§ **Your instructions**:
Nothing is needed except the lines below that run from the one with "WhatsApp (14, 38)" through the one with "Бонтон (55, 1268)", repeated exactly.
____________
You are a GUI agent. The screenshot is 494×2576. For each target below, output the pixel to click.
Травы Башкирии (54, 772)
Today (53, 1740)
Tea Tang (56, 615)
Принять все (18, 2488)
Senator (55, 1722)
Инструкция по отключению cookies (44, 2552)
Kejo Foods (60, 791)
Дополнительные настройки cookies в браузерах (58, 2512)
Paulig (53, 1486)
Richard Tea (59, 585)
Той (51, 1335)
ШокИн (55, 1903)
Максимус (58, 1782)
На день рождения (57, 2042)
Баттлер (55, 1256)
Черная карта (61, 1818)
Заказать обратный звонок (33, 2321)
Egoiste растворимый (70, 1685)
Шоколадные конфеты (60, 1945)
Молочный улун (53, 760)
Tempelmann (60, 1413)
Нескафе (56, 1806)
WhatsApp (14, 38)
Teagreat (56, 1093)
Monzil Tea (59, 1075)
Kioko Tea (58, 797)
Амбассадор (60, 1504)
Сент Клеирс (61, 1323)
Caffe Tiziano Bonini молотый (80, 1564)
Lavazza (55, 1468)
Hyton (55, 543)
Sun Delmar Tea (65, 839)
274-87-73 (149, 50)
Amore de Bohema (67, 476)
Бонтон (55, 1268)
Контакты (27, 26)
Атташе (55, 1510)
____________
§ **Exercise answer**:
WhatsApp (14, 38)
Teagreat (56, 1093)
Monzil Tea (59, 1075)
Kioko Tea (58, 797)
Амбассадор (60, 1504)
Сент Клеирс (61, 1323)
Caffe Tiziano Bonini молотый (80, 1564)
Lavazza (55, 1468)
Hyton (55, 543)
Sun Delmar Tea (65, 839)
274-87-73 (149, 50)
Amore de Bohema (67, 476)
Бонтон (55, 1268)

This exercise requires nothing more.